Una stagione che finisce, un orizzonte che si apre: nel paddock si muovono pedine pesanti, tra saluti annunciati e alleanze nuove di zecca. Il cambiamento non fa rumore: accelera.
C’è aria di passaggio di consegne. Il calendario gira l’ultima pagina, i box si svuotano, e le voci nei corridoi diventano fatti. Il Team Andretti chiuderà la collaborazione con Porsche a fine stagione. Non è un addio leggero: insieme hanno firmato un titolo Piloti nel 2023 con Jake Dennis. Lo ricordiamo tutti. Ma nelle corse il tempo corre più di chiunque altro. E quando una porta si chiude, un’altra si apre con uno scatto secco.
Qui entra in scena Nissan. La casa giapponese prepara un accordo biennale con la squadra statunitense, al via dalla prossima annata. Due anni, calendario alla mano, sono un impegno vero. Significa condividere sviluppo, filosofia, rischi. Significa sedersi allo stesso tavolo e mettere sul piatto un obiettivo chiaro: competere per vincere nel motorsport elettrico.
Per capire il peso di questa mossa basta guardare la traiettoria recente. Nissan è in Formula E dal 2018. Ha investito su software, gestione energetica, efficienza. Non ha cercato solo l’acuto della domenica, ma la crescita costante. Dall’altra parte c’è Andretti, team con DNA americano e attitudine pratica: organizzazione snella, decisioni rapide, capacità di valorizzare i propri piloti. Insieme possono creare un equilibrio interessante. Testa, cuore e un po’ di quella fame da underdog che nel mondo elettrico funziona sempre.
Attenzione però ai dettagli. Al momento non ci sono comunicazioni ufficiali su branding, calendario dei test congiunti o eventuali novità sulla line-up. Nessuno parla di rivoluzioni, ma di evoluzioni. Il perimetro è chiaro: fornitura di powertrain e supporto tecnico, integrazione operativa, piani di sviluppo condivisi. I comunicati completi arriveranno a breve; chi segue la categoria sa che le finestre regolamentari dettano i tempi.

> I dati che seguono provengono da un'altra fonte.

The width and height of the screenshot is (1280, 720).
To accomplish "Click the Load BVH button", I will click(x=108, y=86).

Perché questa alleanza conta
Per esperienza. Nissan porta competenze maturate in pista e su strada, con anni di lavoro sull’elettrico (la Nissan Leaf ha aperto una via, non un vicolo). Per metodo. Andretti ha dimostrato di saper capitalizzare pacchetti tecnici diversi e di adattarsi in fretta. Per il contesto. La Formula E vive di efficienza, strategie d’energia e affidabilità. Chi integra bene hardware e software, vince. Questo matrimonio promette proprio quello: una piattaforma solida, aggiornata, leggibile dai piloti e dagli ingegneri.

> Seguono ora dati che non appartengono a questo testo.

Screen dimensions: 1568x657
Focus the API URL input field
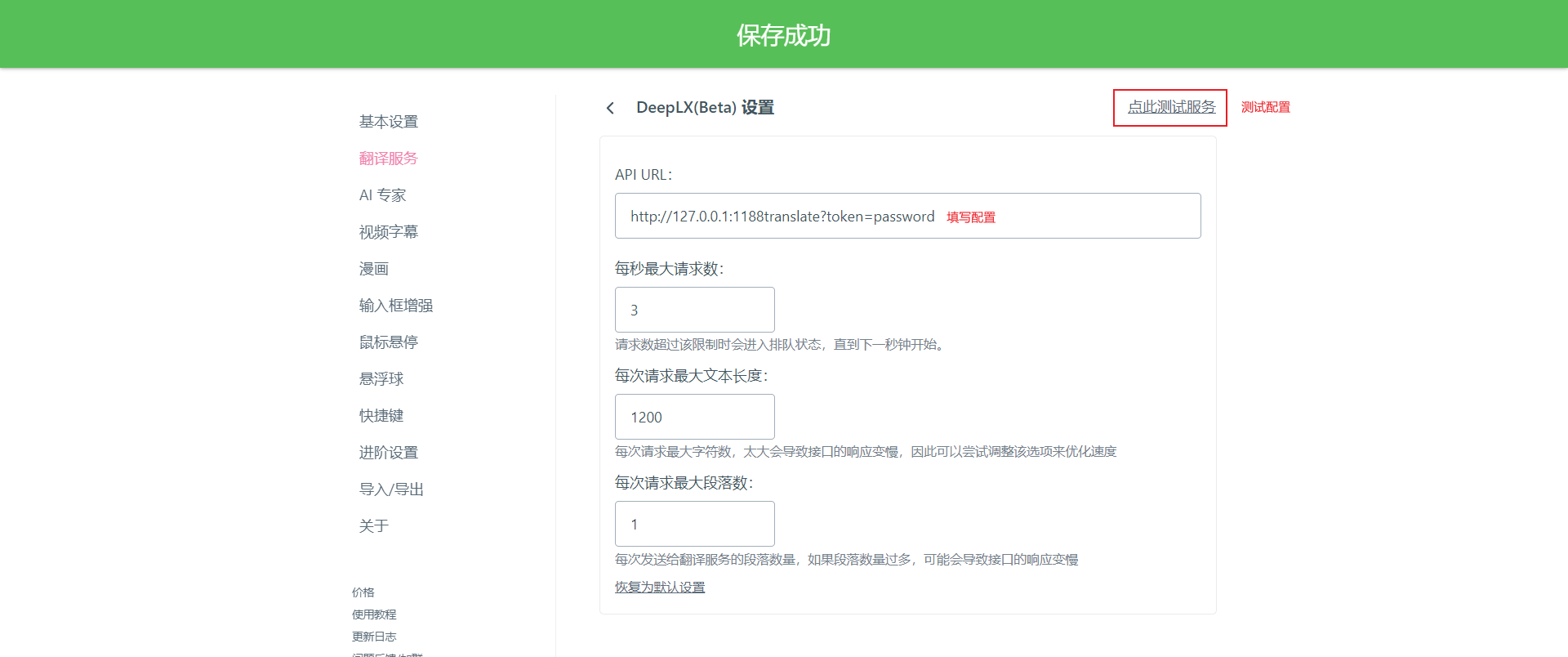(906, 216)
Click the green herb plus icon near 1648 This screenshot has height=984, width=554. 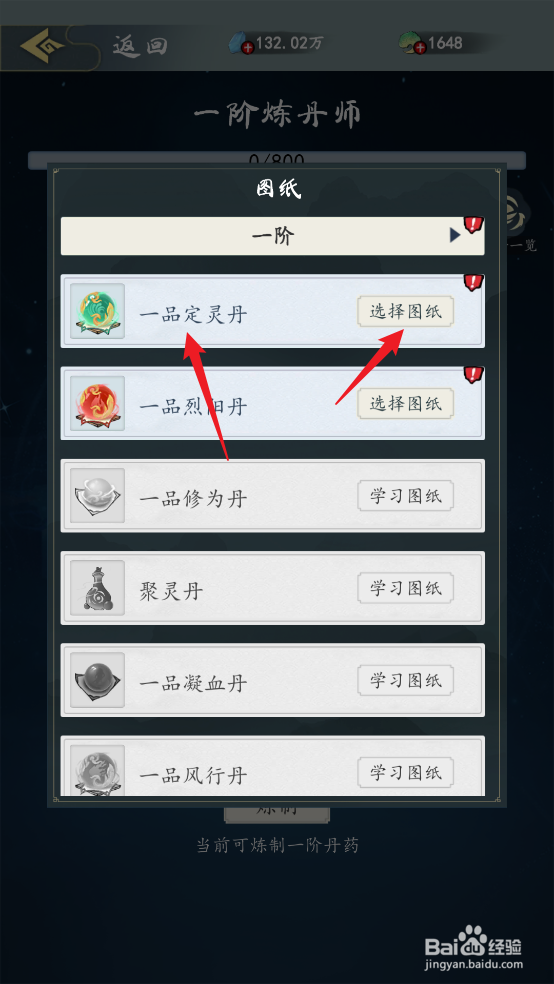coord(420,49)
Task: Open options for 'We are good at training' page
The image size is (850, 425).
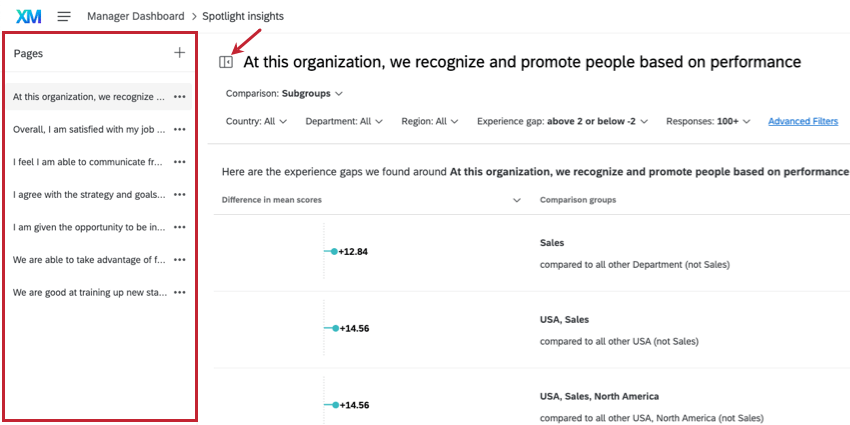Action: 180,292
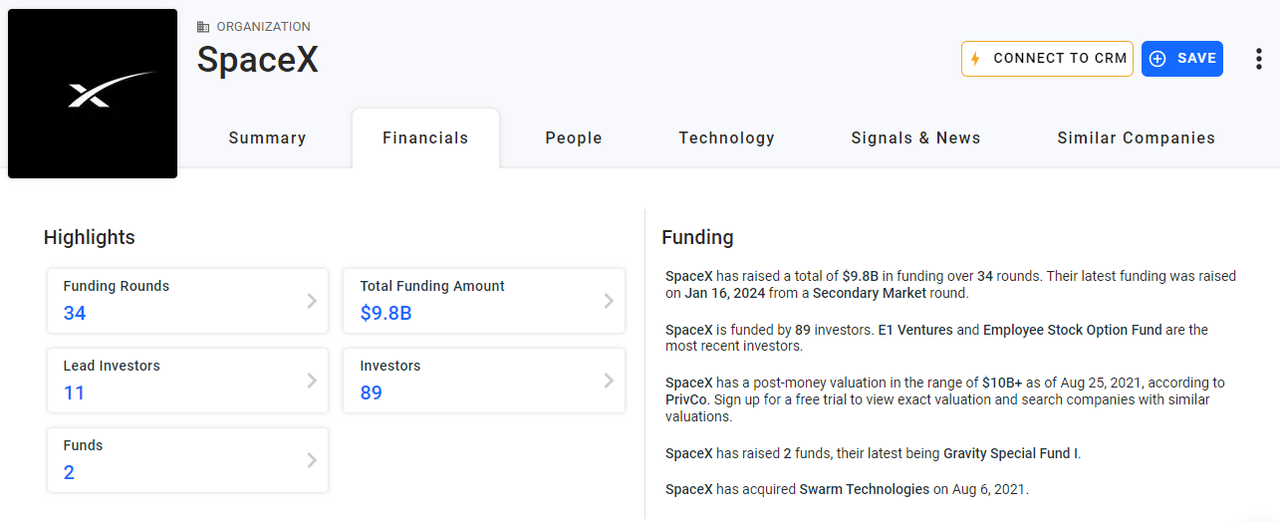Expand the Funds card chevron
1280x522 pixels.
pyautogui.click(x=312, y=460)
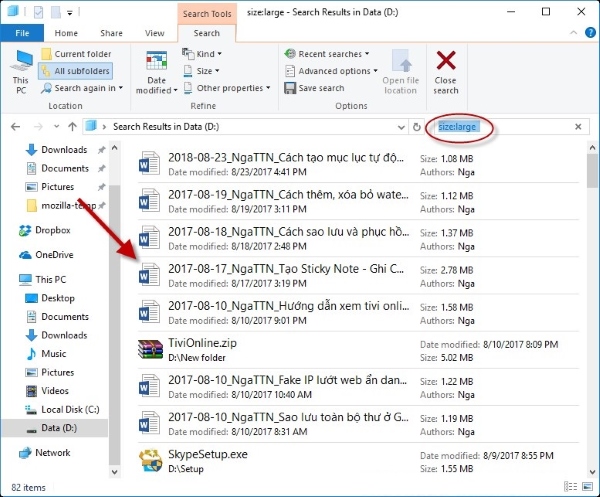Image resolution: width=600 pixels, height=497 pixels.
Task: Open the Date modified calendar icon
Action: [x=157, y=62]
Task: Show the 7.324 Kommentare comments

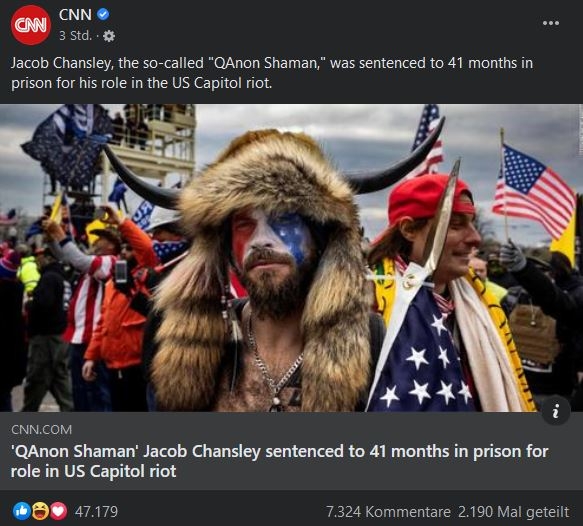Action: [388, 512]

Cosa aspettarsi dalla prossima stagione
Un lavoro intenso sui sistemi di gestione. La differenza la fa come e quando “spendi” i kWh. Weekend più lineari. Meno picchi casuali, più costanza da sabato a domenica. Una narrativa chiara: nuova partnership, obiettivi misurabili, gradini da salire gara dopo gara.

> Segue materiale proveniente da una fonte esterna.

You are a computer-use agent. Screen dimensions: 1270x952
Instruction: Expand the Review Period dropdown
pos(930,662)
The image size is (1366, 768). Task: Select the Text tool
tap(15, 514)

Un paio di esempi concreti? Pit-wall più reattivo nelle Safety Car, mappe d’erogazione intelligenti per difendere in rettilineo senza bruciare autonomia, pacchetti di aggiornamento software rilasciati a tappe per non spiazzare i piloti. È qui che si costruiscono i punti. Non in un colpo solo, ma in una serie di scelte sobrie che, sommate, fanno classifica.
L’immagine è questa: un box che profuma di nastro nuovo, laptop aperti sulle telemetrie, il primo run con il nuovo powertrain Nissan e i meccanici che si guardano negli occhi. C’è silenzio per due secondi. Poi si sente un “ok, di nuovo in pista”. E tutto ricomincia. Non è questo, in fondo, il momento che ogni tifoso aspetta?